De los protagonistas, dos hermanos recién llegados a Berlín que interpretan Antonio Velázquez y Belén Cuesta, parece mucho más logrado el papel de ella que el de él. Velázquez no acaba de convencer como Álex, enfermero recién emparejado, recién hipotecado y recién despedido que emigra para salvar sus proyectos. Al contrario, Cuesta sobresale como Carol, diseñadora gráfica entusiasta e idealista. (Un apunte: la normalización de la homosexualidad en la ficción implica que cuando un personaje tiene esa condición no toda la trama pivote en torno a eso; probablemente aquí se cumpla ese objetivo). El teórico tercero del reparto, el cómico Manuel Burque, aporta un punto de bufón que desentona en una serie que prefiere un humor sereno, nada histriónico. Promete más Silvia Alonso como  la empleada de hotel y profesora de alemán que guía a los recién aterrizados. Otros secundarios que emiten luz propia son Terele Pávez o Jorge Bosch.

El abanico de personajes es lo bastante amplio para abarcar desde lo más humilde (dos pobres muy pobres pero honrados) a lo más elitista (una directiva con un marido inadaptado), de los emigrantes de hace medio siglo (Marcelino, el tío que tiene un restaurante) a los que acaban de aterrizar pensando ilusamente que se van a comer el mundo.

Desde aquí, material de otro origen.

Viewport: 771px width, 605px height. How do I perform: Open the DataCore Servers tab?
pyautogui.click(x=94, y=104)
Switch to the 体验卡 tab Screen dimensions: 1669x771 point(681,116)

Por lo demás, los estereotipos se exprimen a fondo, pero eso es lo que se lleva ahora en la comedia: los alemanes son cuadriculados y aburridos y los españoles chapuceros e improvisadores; nos miran como a vagos; su idioma no se aprende ni en dos años; por un trozo de jamón haríamos cualquier cosa... Se anuncian menos elementos románticos que en la película, aunque todo apunta a un romance entre Álex (Velázquez) y Ulrike, la hija alemana de Marcelino que interpreta Kimberley Tell, lo que permitiría profundizar en el contraste cultural entre lo latino y lo prusiano.

Del primer capítulo puede esperarse una serie amable y correcta, que se deja ver, bien ambientada, con el humor suficiente, a menudo amargo, aunque cabría algo más de chispa en algunos de sus diálogos. Y con ese problema que condiciona todas las ficciones españolas: el primer capítulo duró 70 minutos, lo que es más apropiado para los cines; si esa va a ser la norma seguiremos lejos de que se hace en el mundo anglosajón en no más de 50 minutos, lo que se traduce en un ritmo más vivo.

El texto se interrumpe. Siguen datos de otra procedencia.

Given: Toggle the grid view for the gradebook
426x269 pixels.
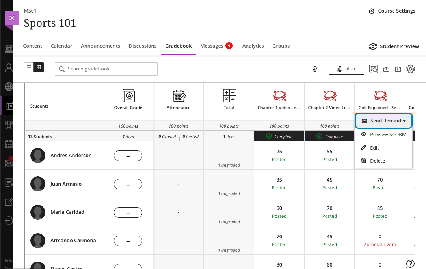Looking at the screenshot, I should [x=38, y=67].
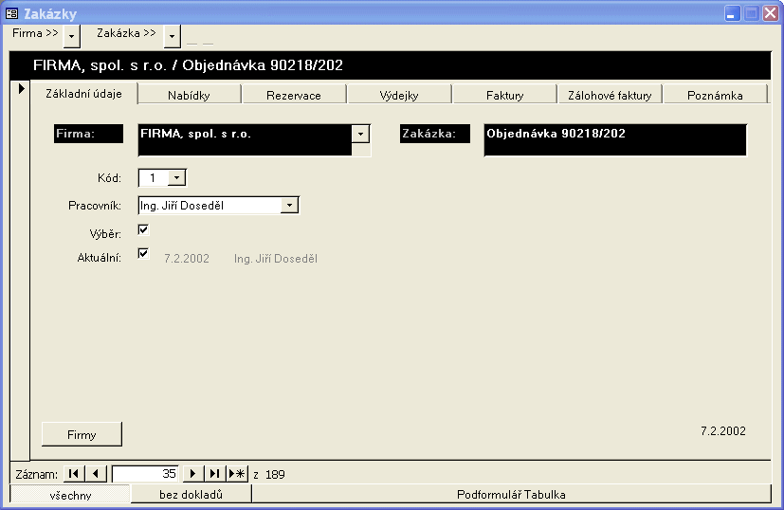Click the Zakázky window title icon
The image size is (784, 510).
click(12, 13)
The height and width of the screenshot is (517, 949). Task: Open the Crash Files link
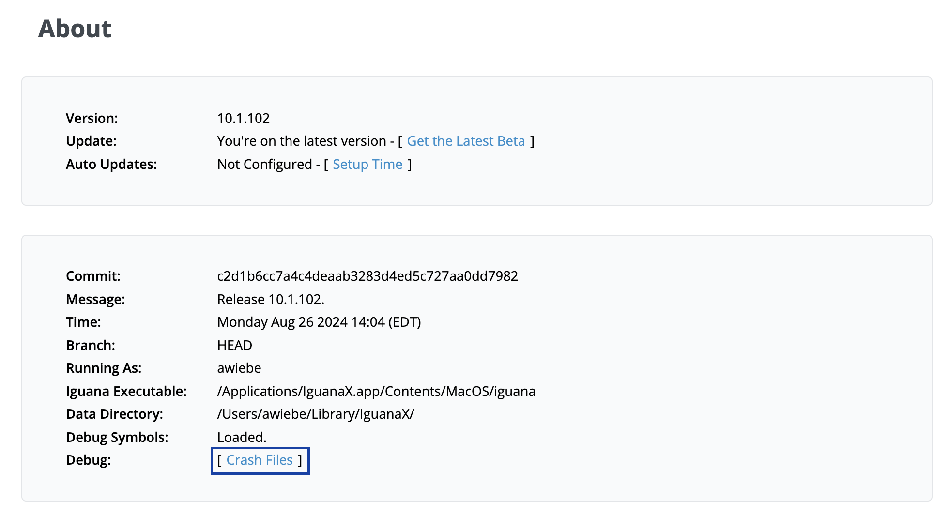[x=260, y=460]
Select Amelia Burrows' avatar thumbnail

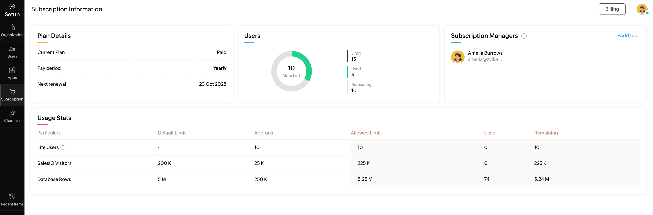tap(458, 57)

Parecía una crueldad del destino que el estreno de Buscando el norte compitiera con una reemisión de Ocho apellidos vascos (en Telecinco) y con el fenómeno Bertín Osborne (anoche con Mario Casas en La 1). Pero al final superó la prueba con buena nota: Buscando el norte logró un 19% de la audiencia para Antena 3 y un 23% si se suma su emisión en Neox y Atreseries, frente al 16% de la película de Martínez Lázaro y el 14,6% de En la tuya o en la mía. No logró, eso sí, un arranque tan arrollador como Allí abajo, serie inspirada en el universo de Ocho apellidos vascos, que sumó un rotundo 32% en varios canales de Atresmedia en su primer día.

Es paradójico, pero el éxito de Buscando/Perdiendo el norte reside quizás en lo mismo que ese Españoles en el mundo que satiriza: que conecta con todos esos jóvenes y no tan jóvenes que ven oscuro su futuro en su país y se identifican con los que se han atrevido a buscarse la vida en otro sitio. El programa de reportajes mostraba la cara bonita de la emigración; aquí tenemos una realidad más cruda.

Ya no somos los paletos de Vente a Alemania, Pepe, y los jóvenes españoles salen por el mundo muy bien preparados y con la cabeza alta. Otra cosa es que les caiga un jarro de agua fría nada más llegar. Porque, como dice uno de los personajes, "que tú sobraras en España no significa que Alemania te estuviera esperando".